Most managers leave intellectual property issues to the legal department, unaware that an organization's intellectual property can help accomplish a range of management goals, from accessing new markets to improving existing products to generating new revenue streams. In this book, intellectual property expert and Harvard Law School professor John Palfrey offers a short briefing on intellectual property strategy for corporate managers and nonprofit administrators. Palfrey argues for strategies that go beyond the traditional highly restrictive "sword and shield" approach, suggesting that flexibility and creativity are essential to a profitable long-term intellectual property strategy--especially in an era of changing attitudes about media. Intellectual property, writes Palfrey, should be considered a key strategic asset class. Almost every organization has an intellectual property portfolio of some value and therefore the need for an intellectual property strategy. A brand, for example, is an important form of intellectual property, as is any information managed and produced by an organization. Palfrey identifies the essential areas of intellectual property--patent, copyright, trademark, and trade secret--and describes strategic approaches to each in a variety of organizational contexts, based on four basic steps. The most innovative organizations employ multiple intellectual property approaches, depending on the situation, asking hard, context-specific questions. By doing so, they achieve both short- and long-term benefits while positioning themselves for success in the global information economy.

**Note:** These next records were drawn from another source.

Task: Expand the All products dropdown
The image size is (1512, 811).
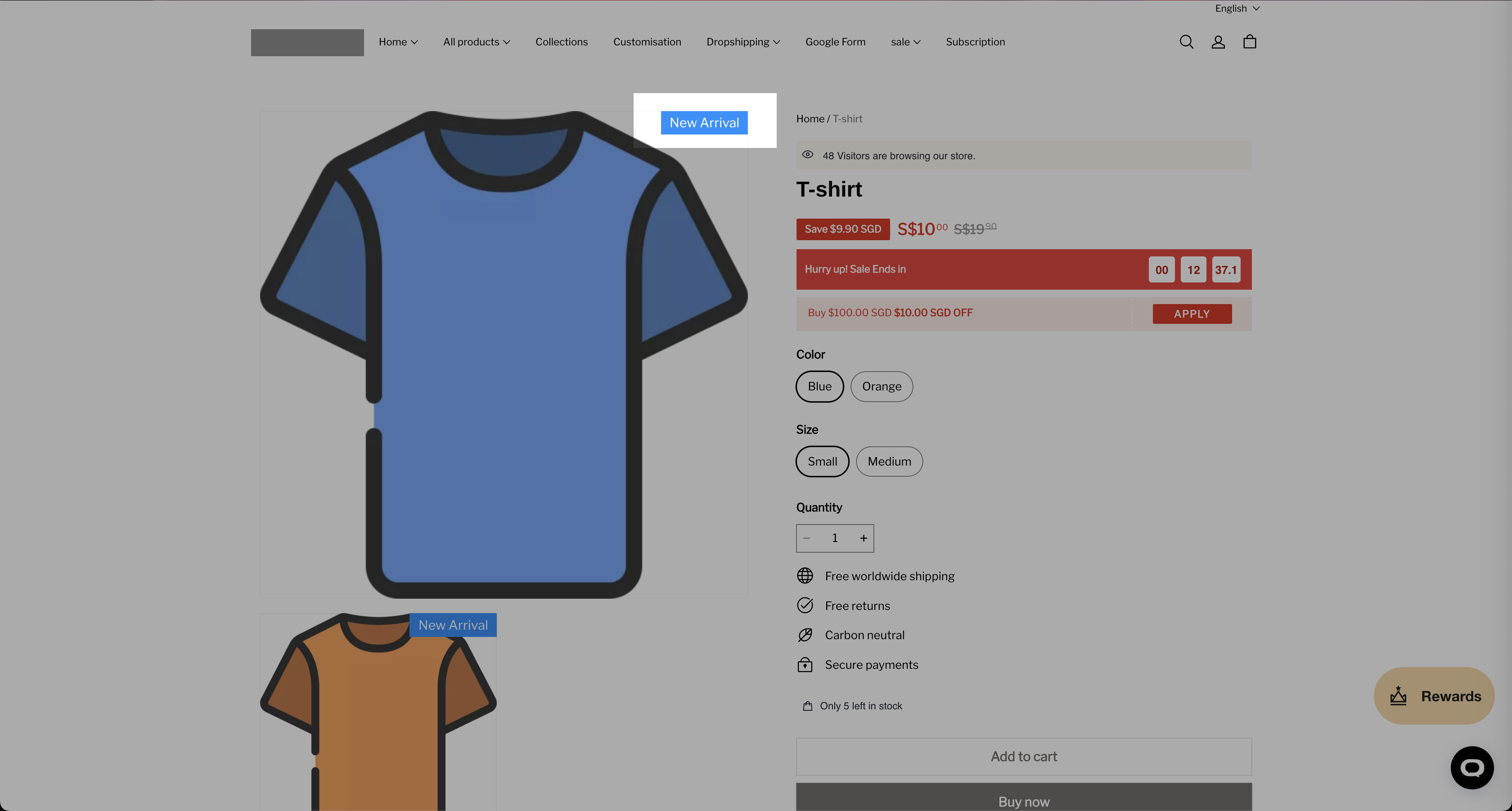Action: (x=476, y=42)
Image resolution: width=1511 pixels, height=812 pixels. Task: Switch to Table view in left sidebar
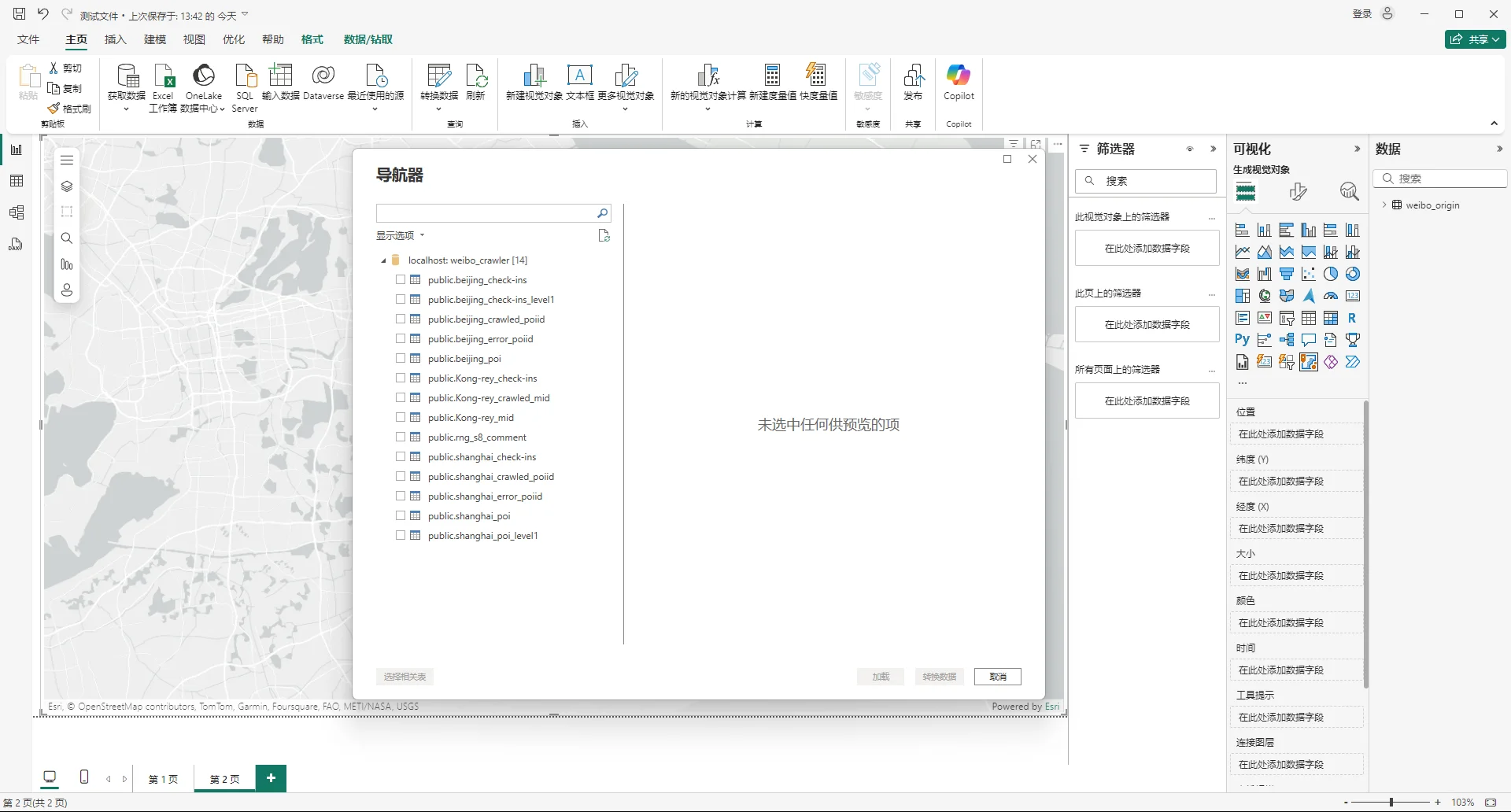click(16, 180)
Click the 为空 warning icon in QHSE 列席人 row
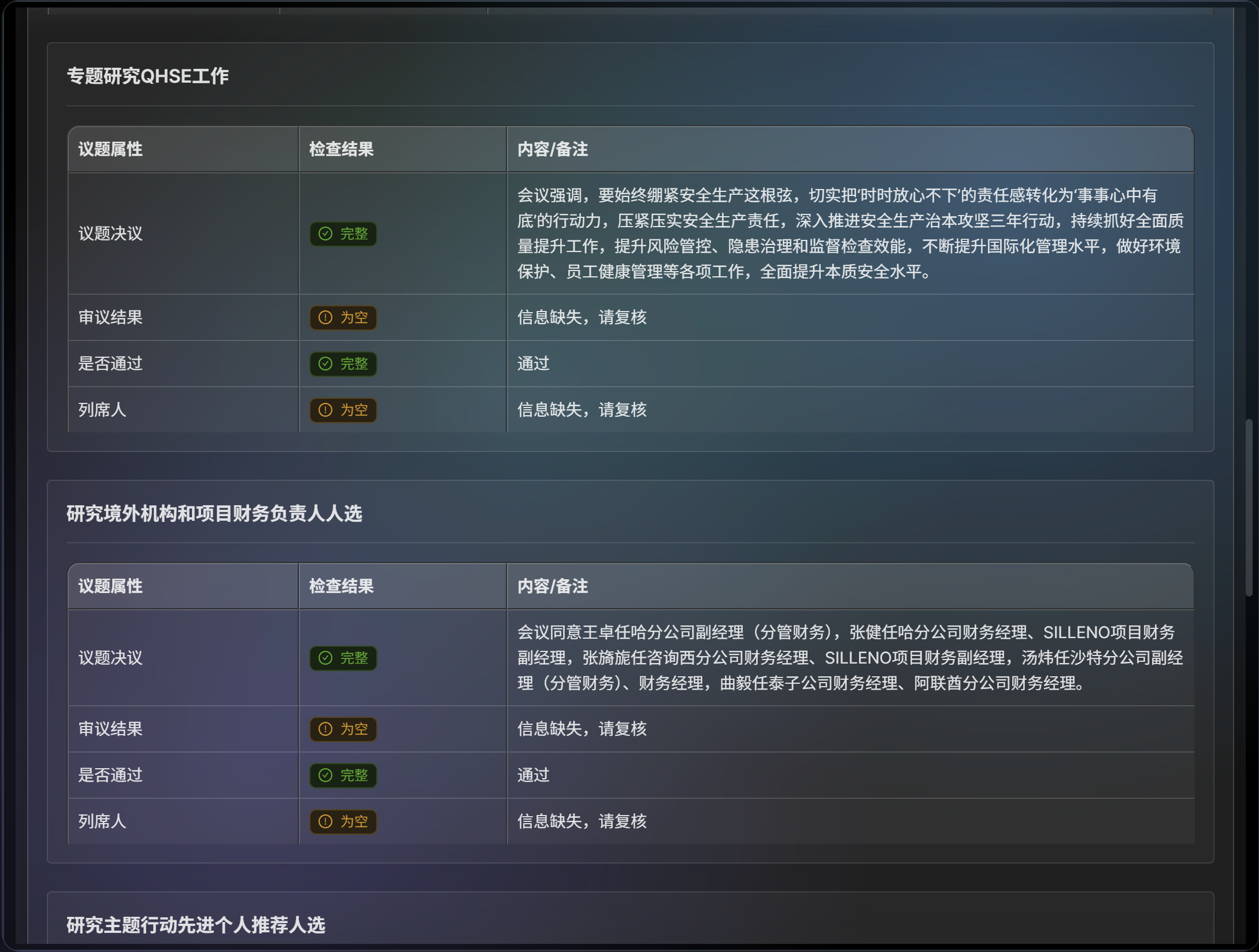Viewport: 1259px width, 952px height. click(325, 410)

I spend most of my professional time as Henry N. Ess III Professor of Law and Vice Dean for Library and Information Resources at Harvard Law School. I am also a faculty co-director of the Berkman Center for Internet & Society. My research and teaching focus primarily on Internet law, intellectual property, and the potential of new technologies to strengthen democracies locally and around the world.
I'm very interested in writing about the way that people use emerging technologies in innovative ways. We are living in an exciting time. It's also a time of great complexity. There's much to explore and to seek to understand. And it seems unlikely, in an exciting way, that anyone will be able to predict the impact that the use of these new technologies will have on institutions and societies at large over the course of the next few decades.